さぁ、俺を殺せ‥‥‥そう言っているようなものだった。



――――――『光の牙よ! 我が名に置いて全てが敵を喰らい尽くさん!!』



だが、相良翔に迫る氷の槍は突如、空から飛来した純白の光――――――魔力によって砕かれた。

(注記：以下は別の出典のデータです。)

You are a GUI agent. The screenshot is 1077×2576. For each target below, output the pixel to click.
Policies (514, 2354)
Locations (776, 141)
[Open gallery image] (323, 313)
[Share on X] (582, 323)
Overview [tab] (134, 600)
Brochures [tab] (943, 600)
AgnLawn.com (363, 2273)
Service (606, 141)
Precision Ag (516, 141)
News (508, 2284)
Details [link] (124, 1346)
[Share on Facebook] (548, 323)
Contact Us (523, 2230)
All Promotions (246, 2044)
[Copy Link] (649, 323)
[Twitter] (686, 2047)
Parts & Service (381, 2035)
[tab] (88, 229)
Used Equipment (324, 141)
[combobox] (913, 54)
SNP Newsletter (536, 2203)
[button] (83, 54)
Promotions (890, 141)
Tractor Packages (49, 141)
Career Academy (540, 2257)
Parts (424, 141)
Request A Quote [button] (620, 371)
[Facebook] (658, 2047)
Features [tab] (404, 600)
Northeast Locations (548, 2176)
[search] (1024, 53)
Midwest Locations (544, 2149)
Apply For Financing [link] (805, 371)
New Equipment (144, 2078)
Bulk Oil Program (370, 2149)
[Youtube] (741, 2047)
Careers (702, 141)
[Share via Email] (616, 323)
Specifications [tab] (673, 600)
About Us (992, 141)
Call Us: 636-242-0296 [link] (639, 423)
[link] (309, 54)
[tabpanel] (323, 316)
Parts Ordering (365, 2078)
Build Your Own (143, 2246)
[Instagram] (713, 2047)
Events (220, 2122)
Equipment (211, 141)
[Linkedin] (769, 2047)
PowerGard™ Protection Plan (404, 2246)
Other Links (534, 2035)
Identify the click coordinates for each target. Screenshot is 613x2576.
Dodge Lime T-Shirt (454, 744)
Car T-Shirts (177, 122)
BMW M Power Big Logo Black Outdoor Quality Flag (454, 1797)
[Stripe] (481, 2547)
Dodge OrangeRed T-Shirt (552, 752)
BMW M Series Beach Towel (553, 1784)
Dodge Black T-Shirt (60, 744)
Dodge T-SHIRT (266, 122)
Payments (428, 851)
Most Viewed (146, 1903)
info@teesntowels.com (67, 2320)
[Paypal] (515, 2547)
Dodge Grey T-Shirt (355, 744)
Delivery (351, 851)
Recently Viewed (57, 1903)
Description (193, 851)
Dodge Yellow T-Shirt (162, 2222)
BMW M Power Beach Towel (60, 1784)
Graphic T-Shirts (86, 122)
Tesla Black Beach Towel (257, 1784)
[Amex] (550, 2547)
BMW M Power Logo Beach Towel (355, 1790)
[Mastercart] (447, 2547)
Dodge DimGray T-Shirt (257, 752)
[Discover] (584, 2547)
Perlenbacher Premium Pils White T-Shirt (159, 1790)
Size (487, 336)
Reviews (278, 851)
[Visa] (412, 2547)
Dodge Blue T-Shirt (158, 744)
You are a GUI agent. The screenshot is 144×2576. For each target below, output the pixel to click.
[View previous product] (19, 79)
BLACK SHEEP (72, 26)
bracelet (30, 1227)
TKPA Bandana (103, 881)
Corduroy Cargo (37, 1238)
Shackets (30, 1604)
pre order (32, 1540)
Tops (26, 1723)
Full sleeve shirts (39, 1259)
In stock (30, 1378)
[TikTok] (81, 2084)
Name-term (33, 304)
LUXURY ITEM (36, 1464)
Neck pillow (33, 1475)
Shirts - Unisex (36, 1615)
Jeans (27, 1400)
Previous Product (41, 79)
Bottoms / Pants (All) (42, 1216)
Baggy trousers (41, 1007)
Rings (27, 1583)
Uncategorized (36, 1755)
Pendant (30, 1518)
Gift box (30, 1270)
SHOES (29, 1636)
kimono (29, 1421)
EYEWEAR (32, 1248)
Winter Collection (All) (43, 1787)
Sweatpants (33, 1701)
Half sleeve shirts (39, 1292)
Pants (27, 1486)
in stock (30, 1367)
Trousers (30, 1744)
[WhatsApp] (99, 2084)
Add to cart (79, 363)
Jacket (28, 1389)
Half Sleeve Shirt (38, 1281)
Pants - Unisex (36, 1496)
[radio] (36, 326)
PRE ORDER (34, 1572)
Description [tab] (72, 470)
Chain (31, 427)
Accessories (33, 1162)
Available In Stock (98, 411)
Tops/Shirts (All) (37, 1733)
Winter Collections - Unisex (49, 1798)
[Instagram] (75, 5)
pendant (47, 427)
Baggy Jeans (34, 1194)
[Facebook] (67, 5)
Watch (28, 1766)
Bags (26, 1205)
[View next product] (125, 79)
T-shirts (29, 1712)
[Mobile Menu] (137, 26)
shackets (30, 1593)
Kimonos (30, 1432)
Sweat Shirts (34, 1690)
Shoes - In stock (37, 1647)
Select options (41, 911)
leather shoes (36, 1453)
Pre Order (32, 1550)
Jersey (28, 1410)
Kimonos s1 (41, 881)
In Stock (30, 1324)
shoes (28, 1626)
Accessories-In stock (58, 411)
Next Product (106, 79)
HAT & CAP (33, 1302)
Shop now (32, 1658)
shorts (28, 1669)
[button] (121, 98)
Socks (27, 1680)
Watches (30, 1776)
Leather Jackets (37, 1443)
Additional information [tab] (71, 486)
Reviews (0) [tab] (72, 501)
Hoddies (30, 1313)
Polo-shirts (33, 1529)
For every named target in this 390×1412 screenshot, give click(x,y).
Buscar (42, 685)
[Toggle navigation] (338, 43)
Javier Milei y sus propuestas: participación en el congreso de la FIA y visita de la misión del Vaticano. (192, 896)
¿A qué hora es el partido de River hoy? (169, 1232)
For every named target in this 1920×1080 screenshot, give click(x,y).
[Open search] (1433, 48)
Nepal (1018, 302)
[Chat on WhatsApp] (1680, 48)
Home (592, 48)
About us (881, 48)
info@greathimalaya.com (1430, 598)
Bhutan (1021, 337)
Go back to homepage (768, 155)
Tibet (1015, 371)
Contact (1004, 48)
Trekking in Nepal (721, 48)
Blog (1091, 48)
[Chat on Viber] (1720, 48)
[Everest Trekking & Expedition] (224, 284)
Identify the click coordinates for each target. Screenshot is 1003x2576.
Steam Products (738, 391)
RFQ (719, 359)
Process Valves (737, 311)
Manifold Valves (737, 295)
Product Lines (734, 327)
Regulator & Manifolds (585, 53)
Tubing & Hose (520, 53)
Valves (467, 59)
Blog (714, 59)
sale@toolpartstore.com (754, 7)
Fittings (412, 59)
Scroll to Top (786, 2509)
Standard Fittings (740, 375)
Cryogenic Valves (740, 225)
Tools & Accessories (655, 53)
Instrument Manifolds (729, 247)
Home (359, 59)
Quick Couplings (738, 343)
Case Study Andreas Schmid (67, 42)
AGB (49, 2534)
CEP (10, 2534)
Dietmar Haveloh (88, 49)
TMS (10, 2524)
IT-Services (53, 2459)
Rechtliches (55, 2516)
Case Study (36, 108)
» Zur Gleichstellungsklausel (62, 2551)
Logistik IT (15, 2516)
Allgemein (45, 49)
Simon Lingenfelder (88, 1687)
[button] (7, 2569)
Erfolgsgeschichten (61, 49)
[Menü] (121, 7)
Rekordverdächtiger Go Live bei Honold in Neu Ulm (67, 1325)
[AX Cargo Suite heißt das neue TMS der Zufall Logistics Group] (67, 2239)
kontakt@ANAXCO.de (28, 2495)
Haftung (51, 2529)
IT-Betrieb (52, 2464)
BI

その光景は、まるで白き牙によって噛み砕かれたかのよう。

これは紛れもなく、魔法使いによる力。

そしてそれは、相良翔の疲れ果てた心を立ち直らせる、希望の光だった。


「お兄ちゃん!」


だが、聞こえた声の主は相良翔の心を立ち直らせると同時に、衝撃の事実を与えた。


「なん、で‥‥‥嘘だろ‥‥‥」


茶髪のサイドポニーテールの髪にスクエア型のメガネをした少女。

白いワイシャツの上に青いカーディガンを着て、下は白と黒のストライプ柄の膝下まで丈のあるスカート。

そして魔法使いとしての武器である、白と黒のブーツ。

右は白い光の魔力を帯び、左は黒く闇の魔力を帯びていた。

世にも珍しい、相対する性質を使う特殊な魔法使い。

そしてその正体は、相良翔が守りたい、大切な存在の一人。


「お兄ちゃん。 もう、大丈夫だよ。 あとは、――――――私がお兄ちゃんを守るからッ!!」


護り、護られてきた存在――――――『護河 奈々』だった。